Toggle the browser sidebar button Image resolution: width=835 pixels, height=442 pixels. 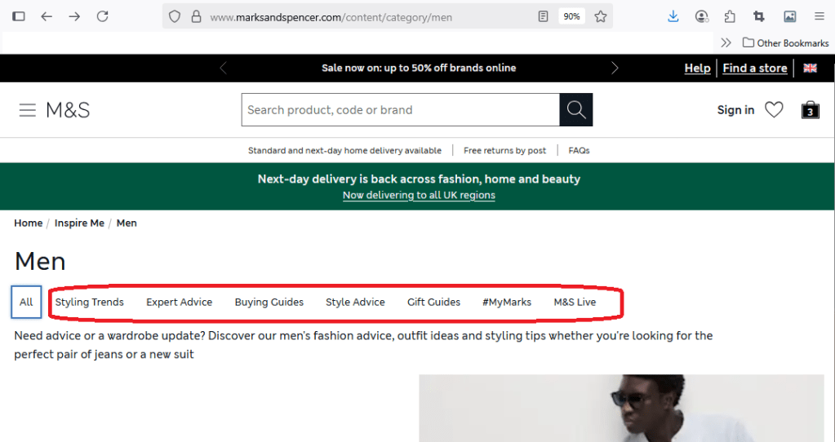[19, 16]
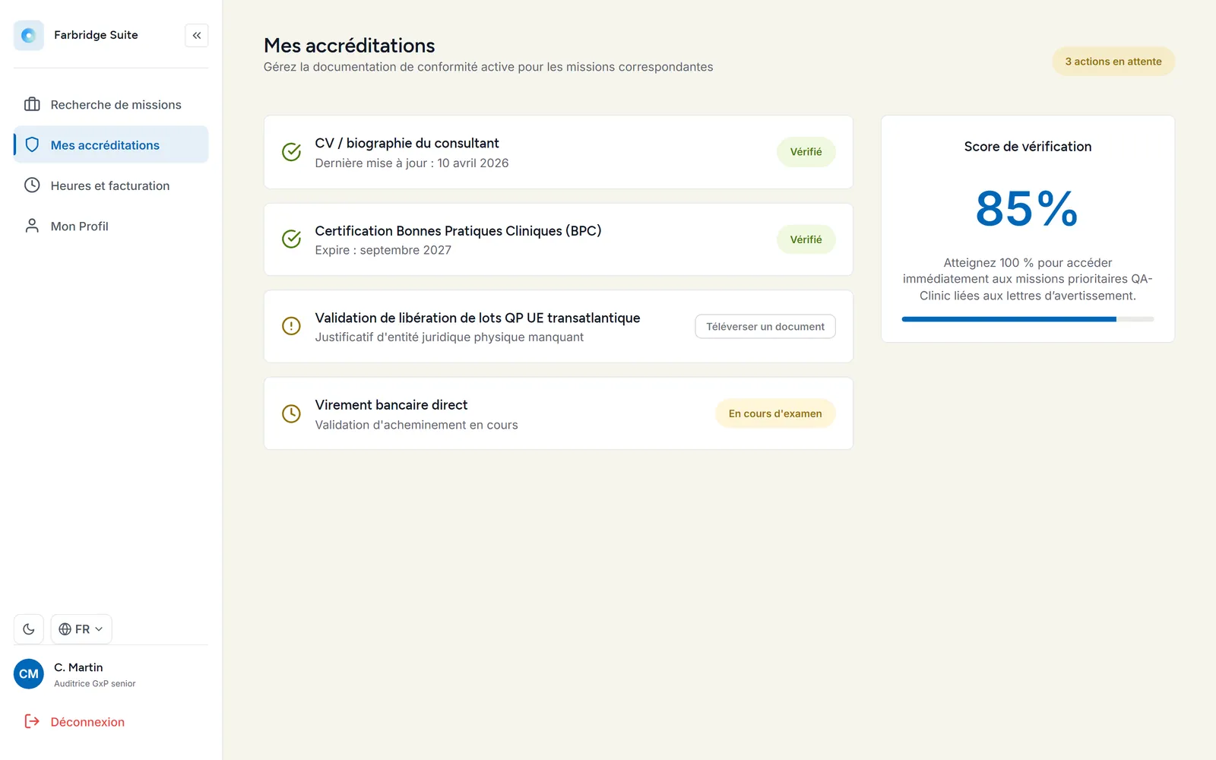
Task: Open the Heures et facturation menu item
Action: (111, 185)
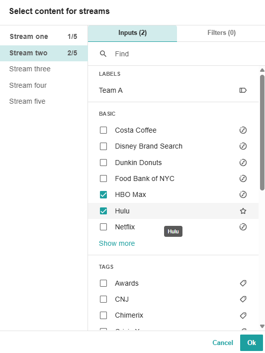Enable the CNJ tag checkbox
This screenshot has height=353, width=265.
pos(103,299)
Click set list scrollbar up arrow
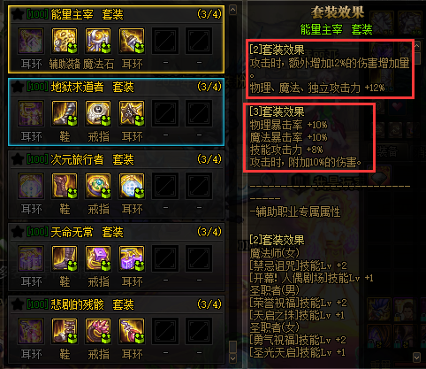 click(232, 10)
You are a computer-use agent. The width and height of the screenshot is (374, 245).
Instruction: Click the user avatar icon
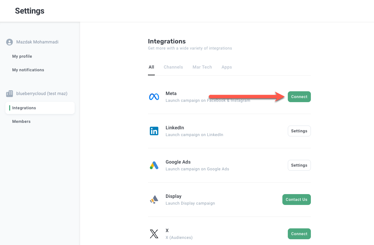[10, 42]
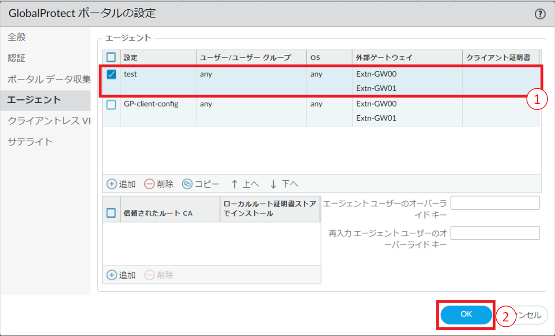The width and height of the screenshot is (555, 336).
Task: Toggle the select-all checkbox in agent header
Action: pyautogui.click(x=112, y=57)

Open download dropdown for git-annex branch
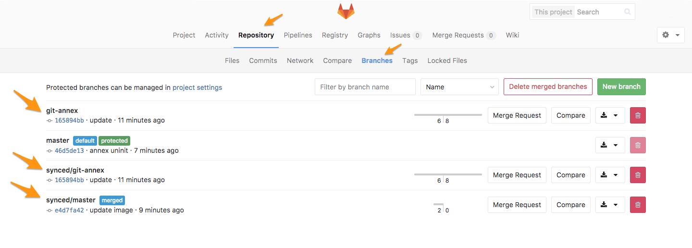click(x=610, y=115)
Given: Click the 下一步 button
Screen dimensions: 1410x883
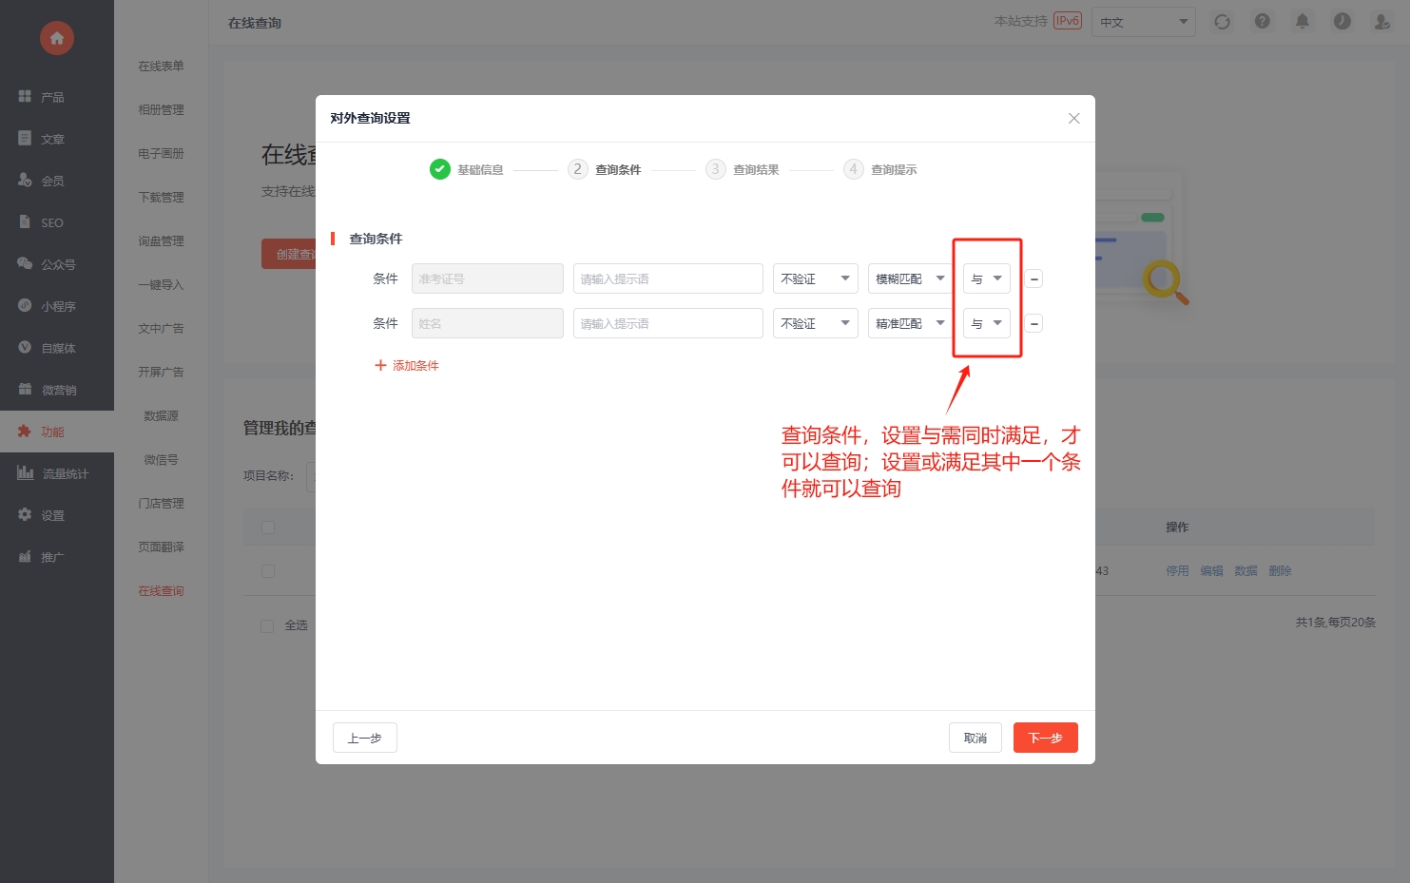Looking at the screenshot, I should 1045,738.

···

*Problem*
Please convert everything from the line containing "Open download dropdown for git-annex branch" down to the end of the data into a JSON list of strings, one per line, with blank lines skipped. Leave the pictures out.

*Completed exercise*
[
  "Open download dropdown for git-annex branch",
  "click(x=610, y=115)",
  "Given: Click the 下一步 button",
  "Screen dimensions: 1410x883",
  "Looking at the screenshot, I should 1045,738."
]